• SUPPLIED MATERIAL
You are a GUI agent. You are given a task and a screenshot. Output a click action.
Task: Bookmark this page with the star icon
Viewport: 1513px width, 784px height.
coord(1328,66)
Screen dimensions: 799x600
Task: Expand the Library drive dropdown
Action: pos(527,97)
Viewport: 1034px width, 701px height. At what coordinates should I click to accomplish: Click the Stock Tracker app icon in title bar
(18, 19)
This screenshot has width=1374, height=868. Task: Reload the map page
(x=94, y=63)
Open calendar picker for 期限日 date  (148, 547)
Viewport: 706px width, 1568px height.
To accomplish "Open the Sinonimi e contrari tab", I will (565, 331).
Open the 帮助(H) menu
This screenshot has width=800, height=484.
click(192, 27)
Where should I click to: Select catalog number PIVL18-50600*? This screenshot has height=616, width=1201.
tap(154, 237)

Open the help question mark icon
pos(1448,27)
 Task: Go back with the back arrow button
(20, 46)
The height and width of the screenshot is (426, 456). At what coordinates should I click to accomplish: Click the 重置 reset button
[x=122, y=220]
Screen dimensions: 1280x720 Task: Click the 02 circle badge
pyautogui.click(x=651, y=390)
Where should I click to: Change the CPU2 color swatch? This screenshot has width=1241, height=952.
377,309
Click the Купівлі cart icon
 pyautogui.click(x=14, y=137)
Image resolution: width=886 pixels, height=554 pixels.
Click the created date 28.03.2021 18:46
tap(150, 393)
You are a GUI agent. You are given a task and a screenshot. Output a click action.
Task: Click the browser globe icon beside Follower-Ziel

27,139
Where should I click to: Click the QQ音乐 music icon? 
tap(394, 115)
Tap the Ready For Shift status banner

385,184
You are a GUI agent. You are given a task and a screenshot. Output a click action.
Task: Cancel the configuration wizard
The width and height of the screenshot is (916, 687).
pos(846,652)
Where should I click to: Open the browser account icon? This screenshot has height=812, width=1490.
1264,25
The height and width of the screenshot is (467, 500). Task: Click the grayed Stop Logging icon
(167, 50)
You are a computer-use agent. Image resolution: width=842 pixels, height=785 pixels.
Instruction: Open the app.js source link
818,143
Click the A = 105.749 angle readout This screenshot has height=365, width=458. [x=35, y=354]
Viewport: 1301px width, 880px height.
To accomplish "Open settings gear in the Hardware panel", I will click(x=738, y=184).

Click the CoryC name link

• WHAT THIS TASK INVOLVES
Copy the entries word for word.

• ANSWER FOR THE TASK
You are a GUI agent. You are given a task and a screenshot. Output a click action.
Task: Bookmark this page with the star icon
Viewport: 1513px width, 784px height.
coord(1328,66)
Screen dimensions: 799x600
Task: Expand the Library drive dropdown
Action: pos(527,97)
Viewport: 1034px width, 701px height. At what coordinates should I click to accomplish: Click the Stock Tracker app icon in title bar
(18, 19)
This screenshot has width=1374, height=868. Task: Reload the map page
(x=94, y=63)
Open calendar picker for 期限日 date  (148, 547)
Viewport: 706px width, 1568px height.
To accomplish "Open the Sinonimi e contrari tab", I will (565, 331).
Open the 帮助(H) menu
This screenshot has width=800, height=484.
click(192, 27)
Where should I click to: Select catalog number PIVL18-50600*? This screenshot has height=616, width=1201.
tap(154, 237)

Open the help question mark icon
pos(1448,27)
 Task: Go back with the back arrow button
(20, 46)
The height and width of the screenshot is (426, 456). At what coordinates should I click to accomplish: Click the 重置 reset button
[x=122, y=220]
Screen dimensions: 1280x720 Task: Click the 02 circle badge
pyautogui.click(x=651, y=390)
Where should I click to: Change the CPU2 color swatch? This screenshot has width=1241, height=952.
377,309
Click the Купівлі cart icon
 pyautogui.click(x=14, y=137)
Image resolution: width=886 pixels, height=554 pixels.
Click the created date 28.03.2021 18:46
tap(150, 393)
You are a GUI agent. You are given a task and a screenshot. Output a click action.
Task: Click the browser globe icon beside Follower-Ziel

27,139
Where should I click to: Click the QQ音乐 music icon? 
tap(394, 115)
Tap the Ready For Shift status banner

385,184
You are a GUI agent. You are given a task and a screenshot. Output a click action.
Task: Cancel the configuration wizard
The width and height of the screenshot is (916, 687).
pos(846,652)
Where should I click to: Open the browser account icon? This screenshot has height=812, width=1490.
1264,25
The height and width of the screenshot is (467, 500). Task: Click the grayed Stop Logging icon
(167, 50)
You are a computer-use agent. Image resolution: width=842 pixels, height=785 pixels.
Instruction: Open the app.js source link
818,143
Click the A = 105.749 angle readout This screenshot has height=365, width=458. [x=35, y=354]
Viewport: 1301px width, 880px height.
To accomplish "Open settings gear in the Hardware panel", I will click(x=738, y=184).

Click the CoryC name link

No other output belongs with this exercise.